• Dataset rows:
□ □ □

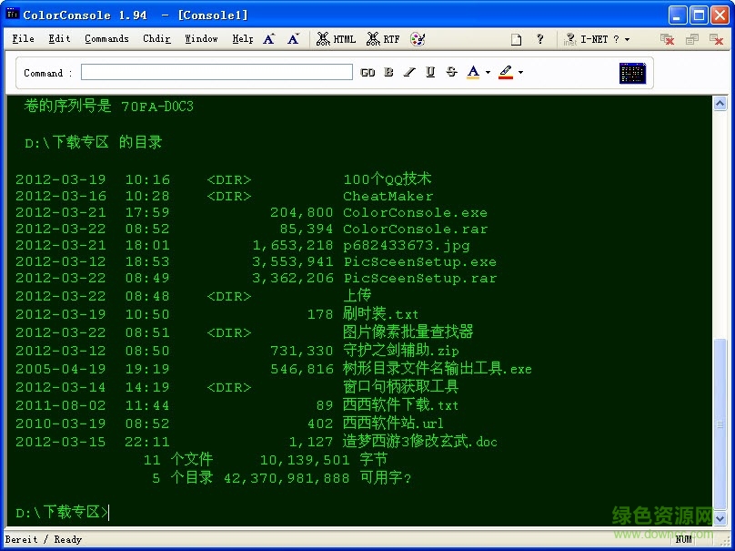Create a new document via toolbar icon
Viewport: 735px width, 551px height.
point(515,38)
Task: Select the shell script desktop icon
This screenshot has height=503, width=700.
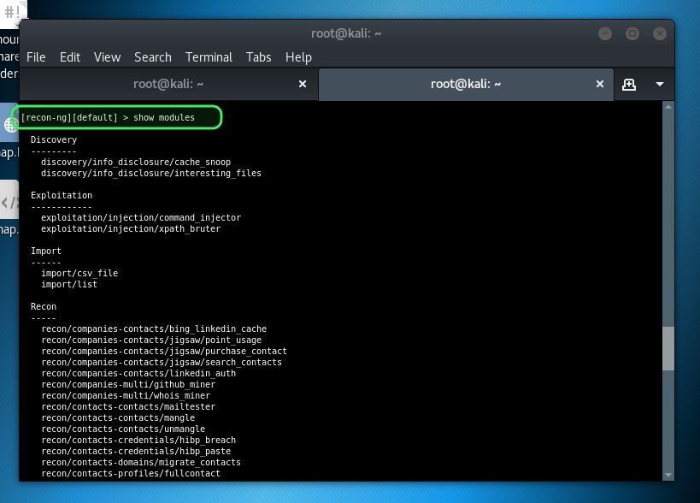Action: pyautogui.click(x=12, y=12)
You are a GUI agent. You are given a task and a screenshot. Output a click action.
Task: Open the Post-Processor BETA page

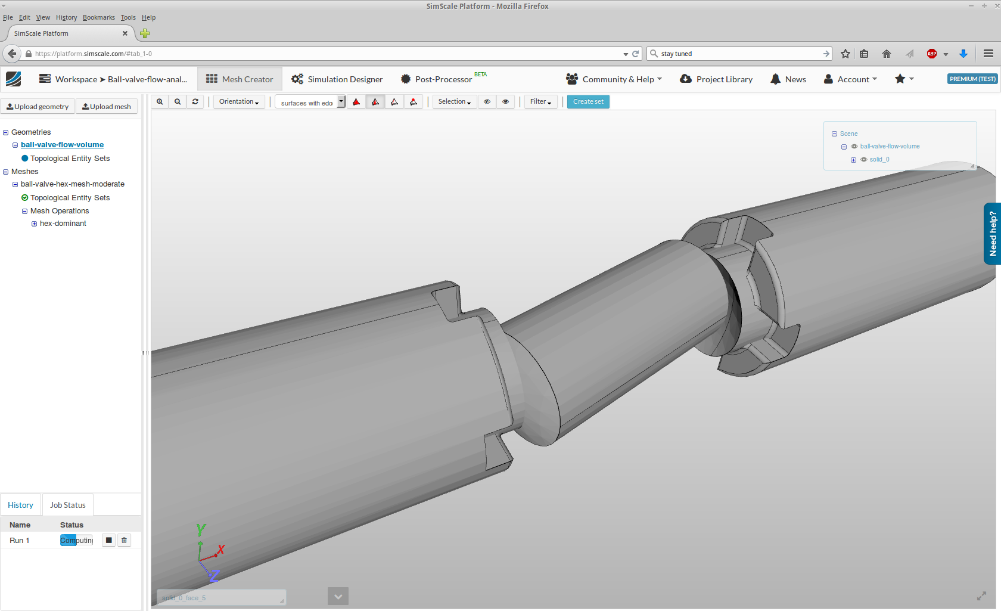(443, 79)
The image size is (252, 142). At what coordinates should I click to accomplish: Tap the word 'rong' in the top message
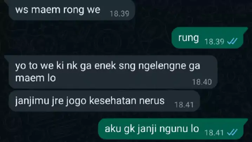(x=73, y=11)
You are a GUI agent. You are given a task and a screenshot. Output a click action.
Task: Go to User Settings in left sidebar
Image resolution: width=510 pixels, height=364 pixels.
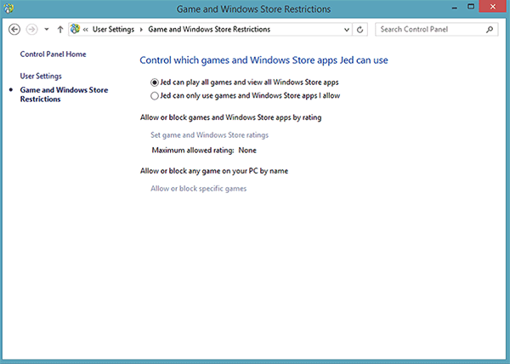(41, 77)
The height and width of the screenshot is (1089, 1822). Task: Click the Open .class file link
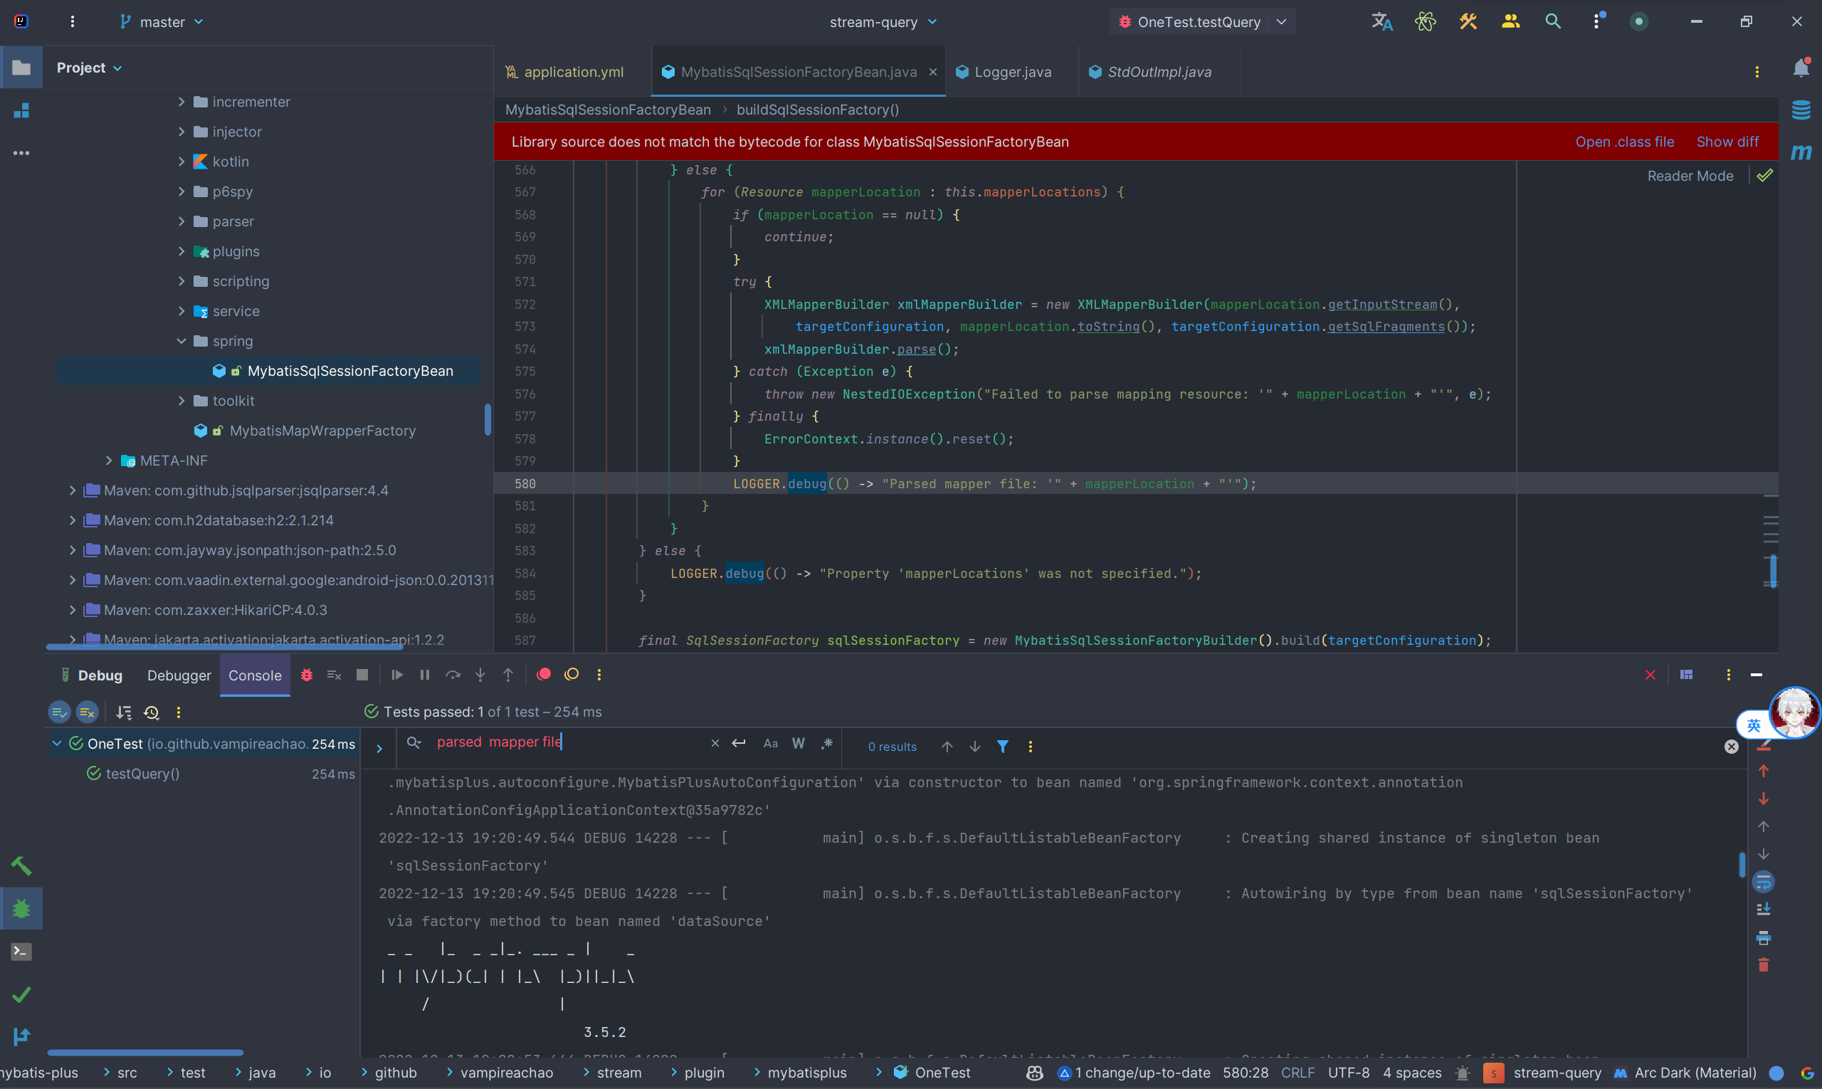1624,142
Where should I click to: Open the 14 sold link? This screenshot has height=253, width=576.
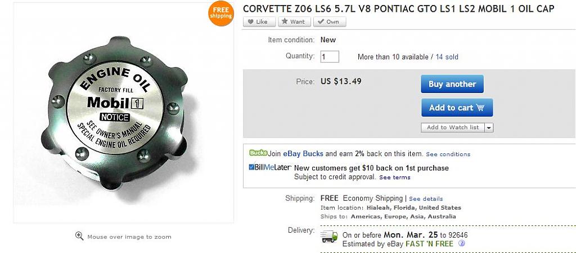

□ □ □

• Aim of the task: Copy every line of the data above word for word, leaving out the pictures.

• Solution to the exercise:
Create a new document via toolbar icon
Viewport: 735px width, 551px height.
point(515,38)
Task: Select the shell script desktop icon
This screenshot has height=503, width=700.
Action: pyautogui.click(x=12, y=12)
You are a GUI agent. You are given a task and a screenshot. Output a click action.
Task: Open the Post-Processor BETA page

(443, 79)
The image size is (252, 142). At what coordinates should I click to accomplish: Tap the word 'rong' in the top message
(x=73, y=11)
You are a GUI agent. You are given a task and a screenshot. Output a click action.
Task: Go to User Settings in left sidebar
Image resolution: width=510 pixels, height=364 pixels.
(41, 77)
The height and width of the screenshot is (1089, 1822). Task: Click the Open .class file link
1624,142
Where should I click to: Open the 14 sold link? This screenshot has height=253, width=576.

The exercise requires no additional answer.